Pei Wenzhong

Pei Wenzhong (Chinese裴 文 中, W.-G. Pei Wen-chung ), also Anglicized WC Pei ( born March 5, 1904 in Fengnan, Hebei Province; † 18 September 1982) was a Chinese paleontologist, archaeologist and anthropologist. He is famous especially for his discovery of Shandingdong people ( Upper Cave Man). He is considered the founding father of Chinese anthropology.

Life

Pei Wenzhong graduated in 1928 at Peking University and moved to China Geological Survey, where he took part in the excavations of the Peking Man at Zhoukoudian. In 1929 he was appointed director of the excavations.

The conditions at Zhoukoudian were rough, instead of vehicles, for example there were only mules available. The first skull fragments were afternoon " working in a 40 -meter-deep crevice in bad weather, with a hammer in one hand and a candle in the other hand " found on December 4, 1929 by 4 clock by Pei Wenzhong.

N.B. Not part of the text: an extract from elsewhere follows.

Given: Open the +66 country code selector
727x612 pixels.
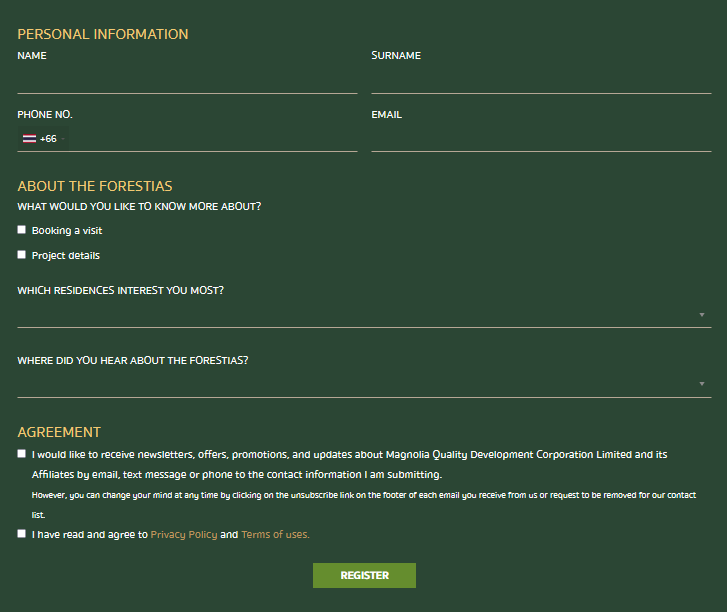Looking at the screenshot, I should click(x=43, y=139).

Between 1933 and 1934, Pei worked in the Upper Cave, a cave on the mountain top Lónggǔshān龙骨 山( " Dragon Bone Mountain" ) and was director of the Office of the China Geological Survey in Zhoukoudian. He left the excavations in 1935 and went to the Sorbonne in Paris. His successor at Zhoukoudian was Jia Lanpo.

In 1937 he returned shortly before her abrupt end back through the Japanese invasion to the excavations.

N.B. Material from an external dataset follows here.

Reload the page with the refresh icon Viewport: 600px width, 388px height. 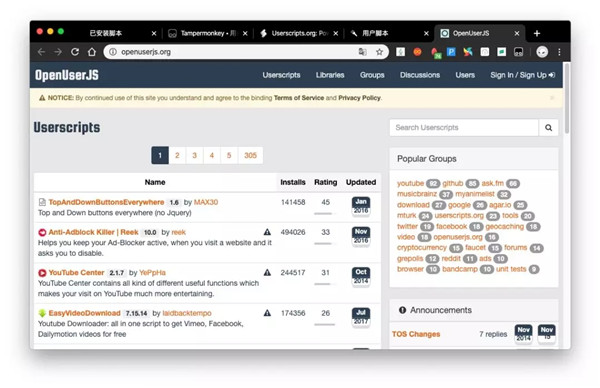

After Zhoukoudian Pei worked on many other excavations such as those in Djalainor or Gansu. In 1955 he was inducted into the Chinese Academy of Sciences and became the second head of the Natural History Museum in Beijing. By additionally a death he then worked at the Institute of Paleontology and Paleoanthropology of the Chinese Academy of Sciences.

His ashes were interred in Zhoukoudian between the remains of his colleagues Yang Zhongjian and Jia Lanpo.